Work instruction: Produce the lines from the one containing "The height and" through the end of the material exactly as they appear, both ends included, and leave the pictures out.
****************************************
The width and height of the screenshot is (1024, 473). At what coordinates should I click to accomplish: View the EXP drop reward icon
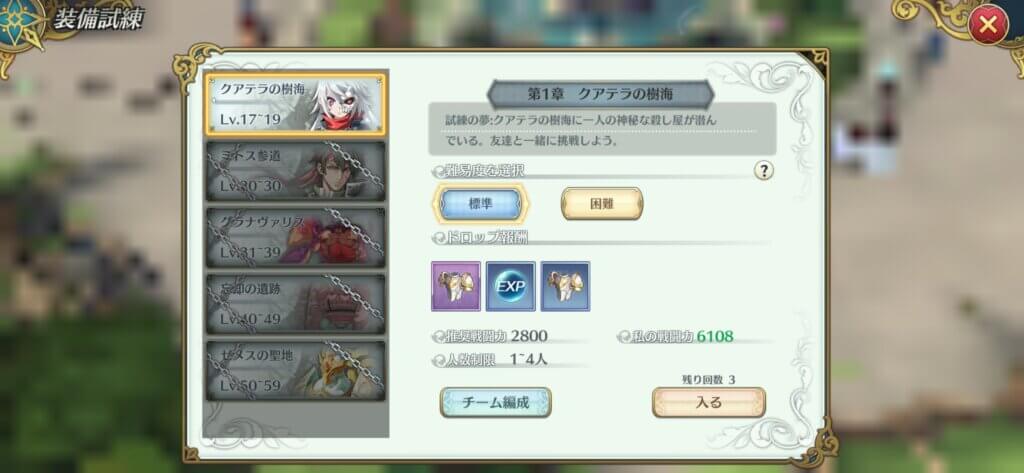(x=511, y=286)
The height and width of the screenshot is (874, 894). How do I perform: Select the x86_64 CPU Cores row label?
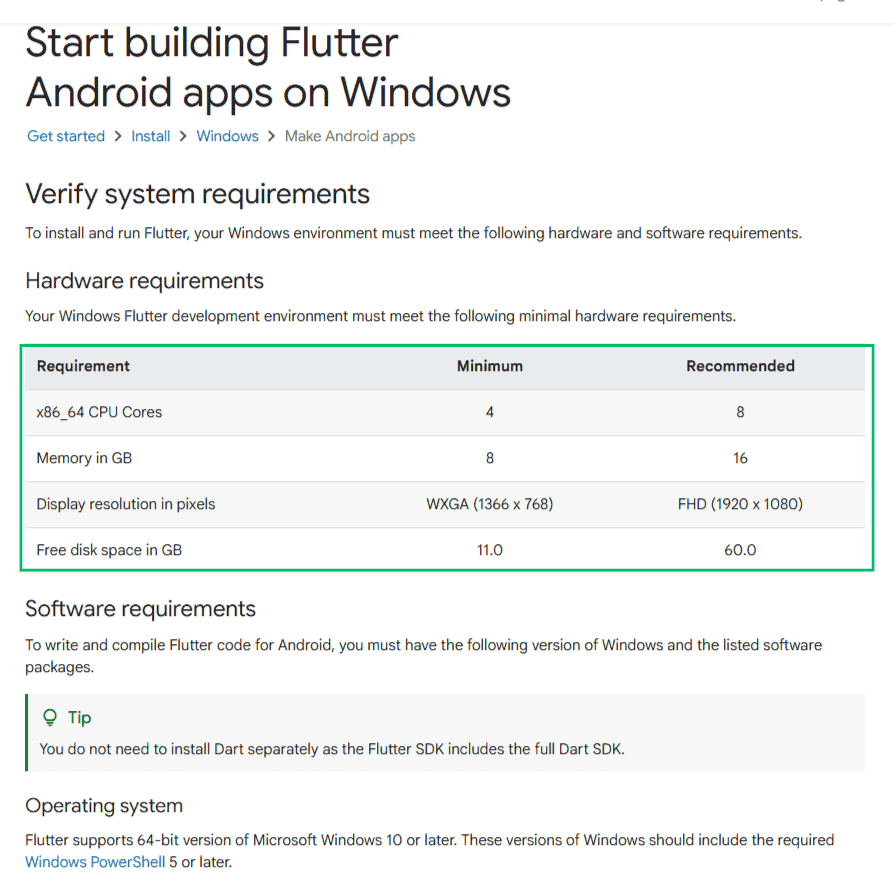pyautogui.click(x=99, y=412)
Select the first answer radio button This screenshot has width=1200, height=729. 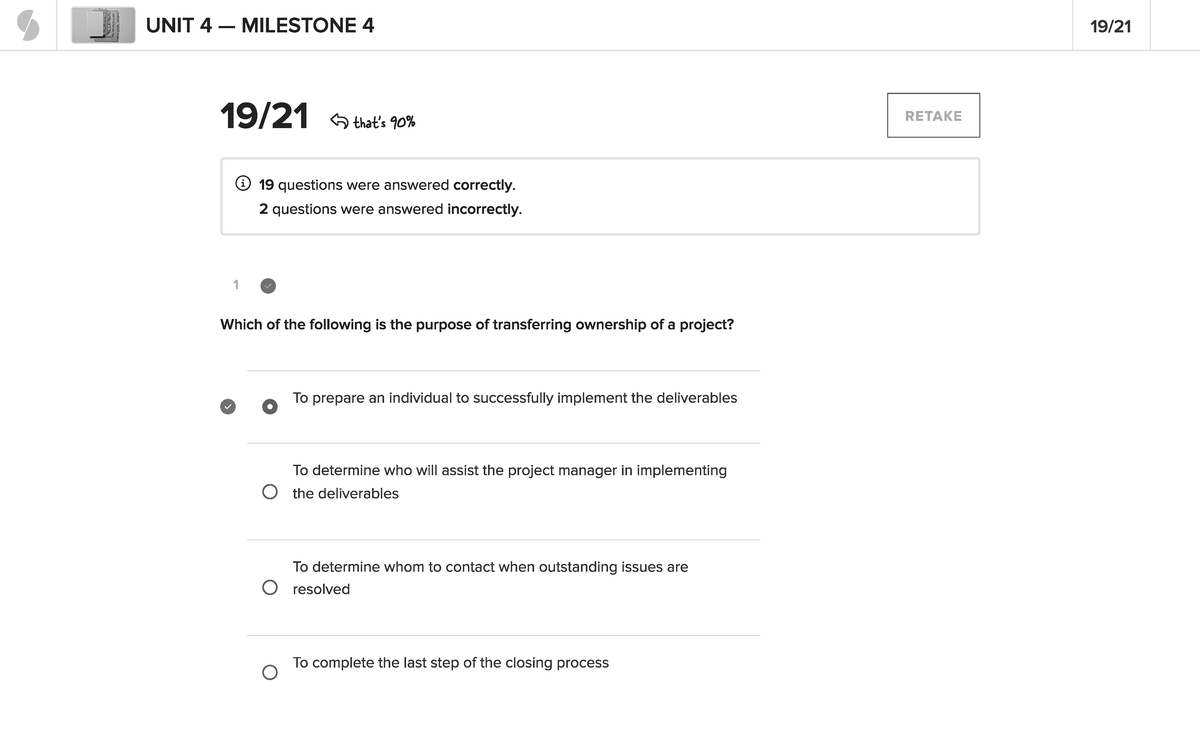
****************************************
Answer to this task:
The height and width of the screenshot is (874, 894). How do I perform: Select the x86_64 CPU Cores row label?
pyautogui.click(x=99, y=412)
Select the first answer radio button This screenshot has width=1200, height=729. 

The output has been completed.